Middle Meisel, Sam reflects “I feel grateful as I am going to continue my swimming career at St. Mary’s College of Maryland next year. Swimmers share this connection that is like no other. The understanding of waking up and seeing the stars out of your window and knowing that shortly you will be in a freezing cold pool, waking your whole body up to start the day. The challenges us swimmers face build us to be stronger humans and I am fortunate to have seen this first hand at the trials”
No matter what kind of swimmer you are, including swammers there is an underlying understanding of the commitment, drive that goes into this sport. We can all agree that we push our bodies in ways that are not normal to human anatomy and in many ways are more like fish than anything. I mean we literally practice holding our breath underwater! No other sport knows what that is like.
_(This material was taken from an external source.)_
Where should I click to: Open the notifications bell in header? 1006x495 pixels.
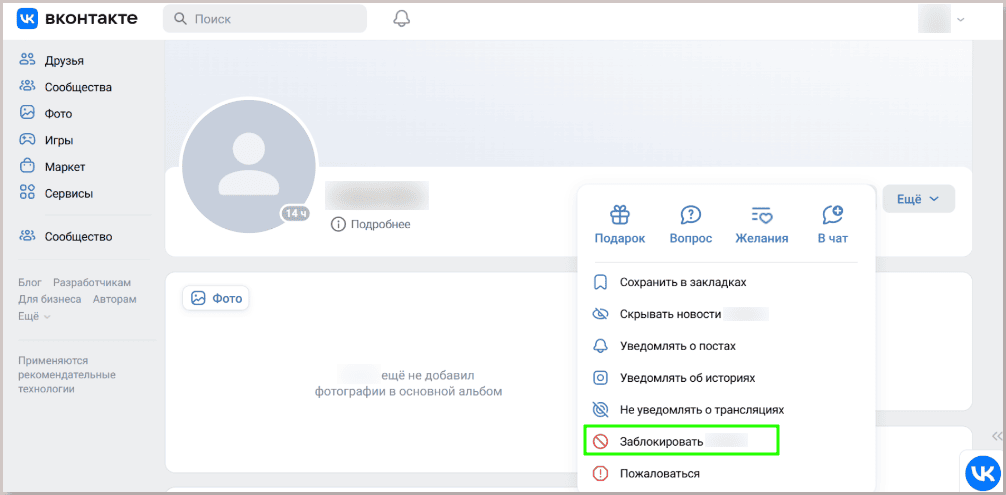(401, 19)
This photo was taken after Cody Miller’s last chance of making it to the 2021 Tokyo Olympics. As Cody walked out of the CHI Health Center, hundreds of young swimmers called out how much they loved his vlogs and how much of a role model he was. Although this week has been tough for Miller, he mentioned how he will continue to do his vlogs as he wants to inspire these young swimmers. At the very end of being chased by his eager fans, he runs into one more girl, Lanie Tietjen and offers her his sweatshirt. Cody Miller is the epitome of a champ and teammate. We are all very excited to see where his ISL career takes him!
This trials was different than the others, and not because of COVID but because Sam, Zach, and I were able to share this trip together. I have been a college swimmer for two years now and I find it particularly special that we are still all part of this world together even if we are not training together. As a division 3 athlete with a balance of academics, social, and swimming I have learned to understand that the beauty of swimming is the infinite paths to take and we all have to find the right one for us. I look up the swimmers who have retired prior to their college experience as this sport is not easy (which is definitely an understatement) and I look up the swimmers who are reaching their goals in college weather it is to swim in college, make it to NCAA, win NCAA, make it to trials, or make the Olympics. As American gold medalist from the Pan Am games and Olympic Trials finals (who you may recognize from her awesome dance moves) Sierra Schmidt says, “success doesn’t come in one shape, it is defined in many ways”.